Every fortnight, Artprice provides a short round up of art market news: My Buenos Aires – Sigg Collection – Gagosian – Nam June Paik

My Buenos Aires: remedy against standardisation
Countdown: there is less than a month left to plunge into My Buenos Aires at the Maison Rouge in Paris (exhibition from June 20 until September 20, 2015), an exhibition devoted to the contemporary Argentinean scene, organised and curated by Paula Aisemberg and Albertine de Galbert. My Buenos Aires continues a series of exhibitions showcasing cities at the Maison Rouge, presenting works imbued with the territory, its history, myths and energy.
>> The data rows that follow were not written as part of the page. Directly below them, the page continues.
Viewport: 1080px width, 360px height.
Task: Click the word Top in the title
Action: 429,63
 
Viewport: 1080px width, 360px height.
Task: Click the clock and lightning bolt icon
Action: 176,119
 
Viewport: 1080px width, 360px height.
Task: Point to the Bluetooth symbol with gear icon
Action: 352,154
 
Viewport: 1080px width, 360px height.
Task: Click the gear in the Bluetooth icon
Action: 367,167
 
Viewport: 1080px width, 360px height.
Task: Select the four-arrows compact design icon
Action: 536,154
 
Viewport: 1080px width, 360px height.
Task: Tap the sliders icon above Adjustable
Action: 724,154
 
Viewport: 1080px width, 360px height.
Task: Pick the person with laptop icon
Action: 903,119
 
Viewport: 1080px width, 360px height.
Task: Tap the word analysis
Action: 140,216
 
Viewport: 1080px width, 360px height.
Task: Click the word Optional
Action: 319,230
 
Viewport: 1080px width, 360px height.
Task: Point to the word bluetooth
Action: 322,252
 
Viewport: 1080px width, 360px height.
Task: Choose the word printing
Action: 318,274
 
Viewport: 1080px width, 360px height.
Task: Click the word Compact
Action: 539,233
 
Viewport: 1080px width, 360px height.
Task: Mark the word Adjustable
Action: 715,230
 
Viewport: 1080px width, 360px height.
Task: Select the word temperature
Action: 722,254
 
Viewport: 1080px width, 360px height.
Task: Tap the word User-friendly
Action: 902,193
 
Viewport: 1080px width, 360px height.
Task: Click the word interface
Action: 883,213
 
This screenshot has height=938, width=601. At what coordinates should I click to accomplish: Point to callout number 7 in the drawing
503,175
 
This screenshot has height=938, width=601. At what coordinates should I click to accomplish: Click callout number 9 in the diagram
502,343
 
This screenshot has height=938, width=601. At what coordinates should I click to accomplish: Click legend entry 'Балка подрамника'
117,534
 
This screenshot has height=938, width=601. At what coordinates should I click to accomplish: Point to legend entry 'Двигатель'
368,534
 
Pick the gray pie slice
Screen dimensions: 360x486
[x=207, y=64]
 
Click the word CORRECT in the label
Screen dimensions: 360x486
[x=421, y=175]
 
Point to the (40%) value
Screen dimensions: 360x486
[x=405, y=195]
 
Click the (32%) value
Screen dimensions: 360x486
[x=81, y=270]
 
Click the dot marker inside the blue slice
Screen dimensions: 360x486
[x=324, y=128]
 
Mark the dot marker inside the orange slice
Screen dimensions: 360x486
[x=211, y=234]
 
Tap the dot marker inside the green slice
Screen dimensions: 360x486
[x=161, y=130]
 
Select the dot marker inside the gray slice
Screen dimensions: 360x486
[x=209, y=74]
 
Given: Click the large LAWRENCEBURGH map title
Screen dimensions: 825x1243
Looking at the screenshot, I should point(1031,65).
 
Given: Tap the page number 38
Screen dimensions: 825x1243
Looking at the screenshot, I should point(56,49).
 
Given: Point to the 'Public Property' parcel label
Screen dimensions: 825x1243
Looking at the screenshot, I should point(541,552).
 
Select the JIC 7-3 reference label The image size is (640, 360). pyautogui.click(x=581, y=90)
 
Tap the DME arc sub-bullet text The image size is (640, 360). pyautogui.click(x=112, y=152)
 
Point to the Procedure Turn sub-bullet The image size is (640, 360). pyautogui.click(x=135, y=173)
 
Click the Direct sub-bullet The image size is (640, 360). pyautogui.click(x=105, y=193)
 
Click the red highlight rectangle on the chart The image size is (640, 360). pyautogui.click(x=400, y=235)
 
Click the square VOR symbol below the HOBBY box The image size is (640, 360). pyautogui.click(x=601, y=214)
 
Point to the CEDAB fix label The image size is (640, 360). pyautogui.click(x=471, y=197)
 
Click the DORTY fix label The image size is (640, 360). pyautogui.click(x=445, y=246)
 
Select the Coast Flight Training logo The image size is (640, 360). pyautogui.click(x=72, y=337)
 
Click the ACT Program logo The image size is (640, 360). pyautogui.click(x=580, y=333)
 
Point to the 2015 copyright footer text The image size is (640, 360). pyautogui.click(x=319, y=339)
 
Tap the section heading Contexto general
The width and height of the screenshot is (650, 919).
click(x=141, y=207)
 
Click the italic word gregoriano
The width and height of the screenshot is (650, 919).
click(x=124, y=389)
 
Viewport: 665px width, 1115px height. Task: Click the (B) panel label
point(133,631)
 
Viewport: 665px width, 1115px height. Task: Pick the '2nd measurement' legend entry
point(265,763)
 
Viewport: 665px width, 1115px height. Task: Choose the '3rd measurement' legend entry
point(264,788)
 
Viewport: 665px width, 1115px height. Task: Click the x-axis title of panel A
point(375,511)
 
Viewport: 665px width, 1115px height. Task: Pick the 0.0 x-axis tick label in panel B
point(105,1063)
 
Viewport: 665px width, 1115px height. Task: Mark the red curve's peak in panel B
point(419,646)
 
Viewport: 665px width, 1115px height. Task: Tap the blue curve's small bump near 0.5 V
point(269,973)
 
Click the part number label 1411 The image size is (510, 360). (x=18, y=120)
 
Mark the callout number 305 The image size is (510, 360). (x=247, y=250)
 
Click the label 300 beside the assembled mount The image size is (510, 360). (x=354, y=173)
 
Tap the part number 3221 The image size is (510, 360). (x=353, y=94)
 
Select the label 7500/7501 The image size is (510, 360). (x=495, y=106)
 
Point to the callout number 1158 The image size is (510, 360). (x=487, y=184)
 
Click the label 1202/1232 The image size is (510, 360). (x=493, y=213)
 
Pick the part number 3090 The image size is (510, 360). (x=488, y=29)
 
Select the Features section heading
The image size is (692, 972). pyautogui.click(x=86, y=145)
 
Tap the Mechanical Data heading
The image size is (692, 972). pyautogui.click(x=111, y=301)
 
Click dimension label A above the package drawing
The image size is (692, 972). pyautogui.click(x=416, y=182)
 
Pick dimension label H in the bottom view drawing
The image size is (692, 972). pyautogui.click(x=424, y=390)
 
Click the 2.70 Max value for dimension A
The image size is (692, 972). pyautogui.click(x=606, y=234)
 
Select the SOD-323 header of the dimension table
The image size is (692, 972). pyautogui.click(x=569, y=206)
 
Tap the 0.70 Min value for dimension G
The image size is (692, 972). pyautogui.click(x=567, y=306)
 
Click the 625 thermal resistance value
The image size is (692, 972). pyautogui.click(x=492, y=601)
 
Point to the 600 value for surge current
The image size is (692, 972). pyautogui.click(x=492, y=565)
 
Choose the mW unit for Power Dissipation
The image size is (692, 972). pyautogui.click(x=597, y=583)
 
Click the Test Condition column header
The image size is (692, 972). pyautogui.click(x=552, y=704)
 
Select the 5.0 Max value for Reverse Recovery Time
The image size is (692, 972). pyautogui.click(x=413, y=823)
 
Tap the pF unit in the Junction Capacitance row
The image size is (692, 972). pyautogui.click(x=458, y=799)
The exhibition in no way seeks to establish a ranking of Argentinian artists, but rather aims to convey “a sensation, an experience of the dynamics at work in the Argentinian capital.” The attitude of Argentinean artists, starved of infrastructures, turns out to be sarcastic, ironic and exceptionally united. The artist Guillermo David KUITCA illustrates how those who have succeeded provide support for their compatriots. Kuitca, one of the few Argentinians to lead a truly international career, endowed a grant that gave other artists access to a studio together with critical and technical aid. His works are to be seen at major art fairs, like Art Miami, thanks to backing from the prestigious Hauser & Wirth gallery, which moreover is organising a solo show for him in London next year. His auction record was in 2012 with $302,500 paid for Heaven, at Sotheby’s New York (May 10, 2012).
Also included among the few Argentinian artists already known in Europe are Jorge MACCHI and especially Leon FERRARI. The latter achieved a record price at auction within a week after the opening of the exhibition My Buenos Aires: $137,500 for an untitled sculpture in stainless steel of 1978 (Sotheby’s, New York). Scathing in the expression of his anti-religious and anti-military sentiments, and branded a blasphemer, León Ferrari won the Golden Lion for Best Artist 2007 at the 52nd Venice Biennale. His works, represented in major collections including the MoMA in New York, have not soared, and the drawings can be obtained within a price range of $8,000 to $15,000 on average (prices have increased by an average of 30% since his death).

Exhibition of works from the Sigg Collection
Elected “British Museum of the Year 2015”, the Whitworth Museum in Manchester is exhibiting 80 contemporary Chinese works from the famous Sigg Collection (M+ Sigg Collection: Chinese Art from 1970 to now, until September 20, 2015). Considered the leading collector of contemporary Chinese art in the world, the former businessman from Switzerland, Uli Sigg, who was Swiss ambassador to China from 1995 to 1998, became a fervent lover of Chinese art following the death of Mao Zedong (1976), a time when this art was unknown in the West. He subsequently began collecting passionately and diligently, then in 2012, donated nearly 1,500 works to the future M+ museum in Hong Kong (opening in 2019).

The exhibition at the Whitworth museum presents a selection of works destined for the M+ museum, a selection covering 40 years of Chinese creation, from the first subversive work of the 70s, preceding the events in Tiananmen Square (1989). The leading artists are well represented, including AI Weiwei, FANG Lijun, YUE Minjun, ZHANG Xiaogang and WANG Guangyi. For the poster of the event, the Whitworth has chosen the work Family Tree (2000) by Zhang Huan, his famous photographic series drawn from a calligraphic performance. This work, particularly sought-after by all collectors of contemporary Chinese art, reached its record price there less than a year ago in Hong Kong: close to $640,000 (Christie’s Hong Kong, November 22, 2014).

Gagosian now representing Nam June Paik
The Gagosian gallery now handles the work of Nam June PAIK worldwide. This great precursor of video installation, who died in 2006, carried out his first experiments in distortions of images in the late 1950s, by arranging magnets around the cathode ray tube. The majority of his works are television installations, showing extracts of video montage. The Gagosian gallery has made the strategic decision to hold Nam June Paik’s first solo exhibition in Hong Kong rather than New York (exhibition from September 17 to November 7, 2015). This is where there is the largest concentration of collectors of this artist of Korean origin. This is also where a record price of nearly $650,000 was attained with the sale of the installation Wright Brothers at Christie’s Hong Kong in 2007. The video art market remains marginal, though the best pieces by Nam June Paik can easily exceed $200,000. Video art has had difficulties breaking through as a specialty on the art market, but work is underway (notably by French auction house Wapler, which hosts sales dedicated exclusively to video art) and new collectors are becoming increasingly interested, and with ever less hesitation.
The positioning of the powerful Gagosian gallery should give a burst of vitality to this developing market segment.